Chevron is being blamed for a situation that is the sole responsibility of the Ecuadorian government and Petroecuador.

Petroecuador, Ecuador’s state-owned oil company, was the majority partner in the consortium with Texaco Petroleum. Today, Petroecuador still owns and operates the oilfields in the former Concession area as well as other fields in the Amazon. Petroecuador took over consortium operations in 1990 and became the sole owner of the consortium fields and installations when Texaco Petroleum’s concession contract expired in 1992. Since that time, Petroecuador has developed a widely acknowledged record of operational and environmental mismanagement, due to, among other things, widespread corruption, a lack of investment in, or proper maintenance of its equipment and installations, and numerous spills.

Petroecuador’s environmental record is alarming.  The company has been responsible for more than 1,400 spills between 2000 and 2008.  According to media reports, Petroecuador has spilled over 4.4 million gallons of oil at oil production and storage sites and along its various pipelines.

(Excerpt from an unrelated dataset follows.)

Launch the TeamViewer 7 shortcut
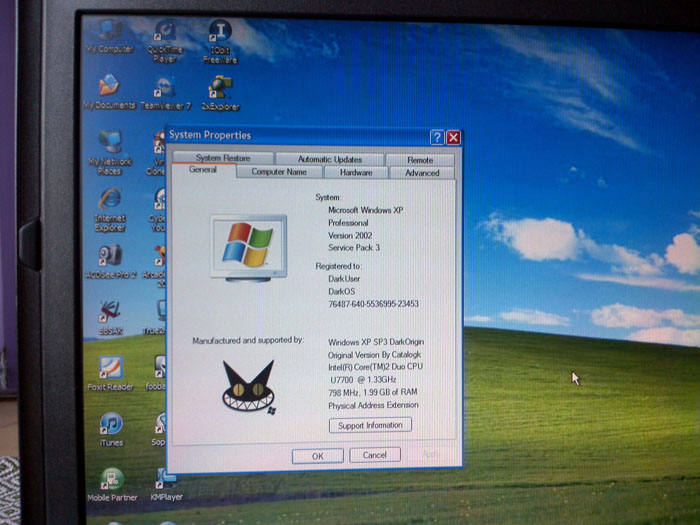Screen dimensions: 700x525 164,89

Meanwhile, Petroecuador has significantly increased the footprint of oil operations within the former consortium fields.  For instance, the company has drilled more than 400 new wells since taking over while the consortium operated 321 wells.  Likewise, Petroecuador has constructed more than 270 new reserve pits in the last three years alone.  All the while, the company has largely ignored its obligations to clean up its portion of the consortium operations based on the remediation agreement with Texaco Petroleum.

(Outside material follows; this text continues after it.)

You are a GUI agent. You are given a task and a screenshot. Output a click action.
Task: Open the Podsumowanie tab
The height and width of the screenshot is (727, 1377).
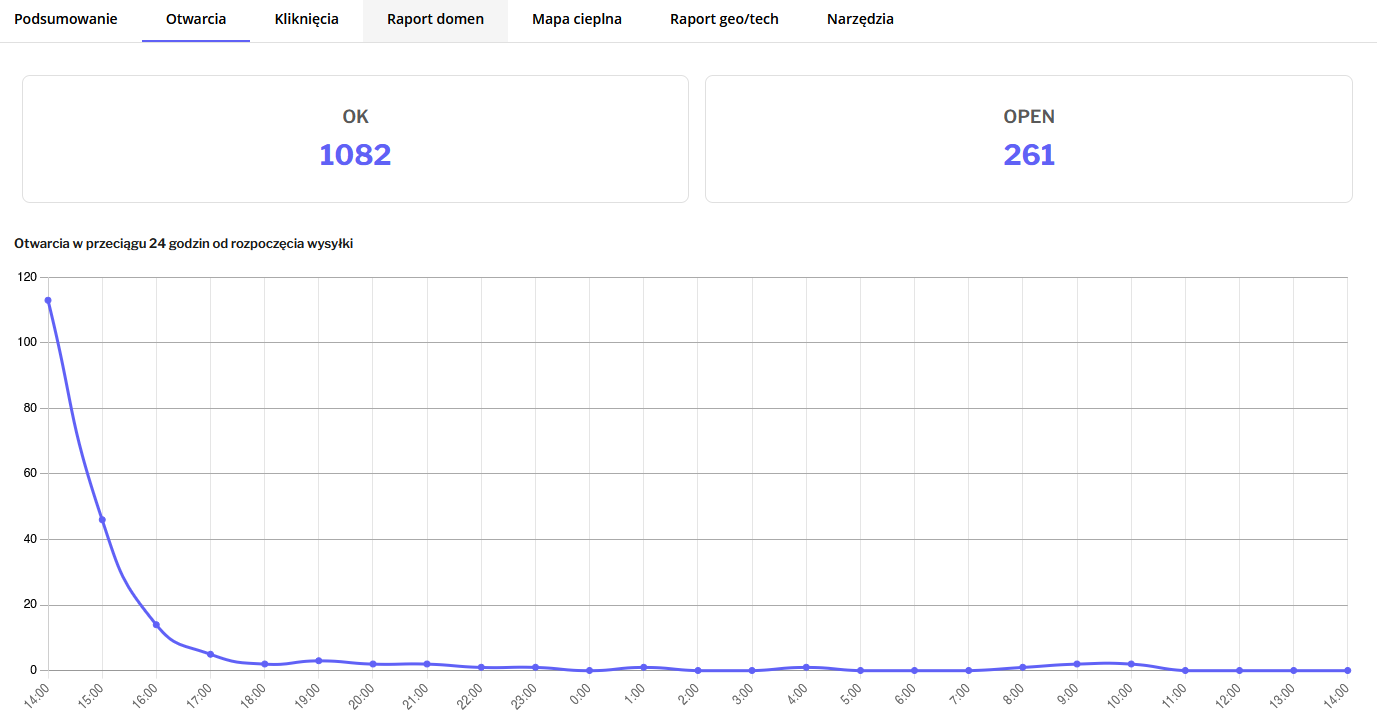tap(66, 19)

View a photo gallery or watch a video of Petroecuador’s environmental mismanagement.

Despite Petroecuador’s dismal environmental record, neither the Amazon Defense Coalition nor Amazon Watch has made Petroecuador a focus of their Oriente clean-up campaign, and the plaintiffs and their lawyers have never pursued any legal action against the state oil company. To the contrary, Petroecuador stands to benefit, directly and indirectly, more than any other Ecuadorian entity if the cost for widespread remediation is shifted to Chevron by:

  • Forcing Chevron to pay for remediation work that is clearly the responsibility and obligation of Petroecuador, both under the Settlement and Release entered into by Texaco Petroleum, the Government of Ecuador and Petroecuador, and as the sole owner and operator of the former consortium fields for the past two decades.
  • Requiring Chevron to refurbish and upgrade Petroecuador’s deteriorating infrastructure even though Texaco Petroleum transferred all of that property to Petroecuador in good operating condition almost 20 years ago and has had no say in any of Petroecuador’s operational decisions since 1992.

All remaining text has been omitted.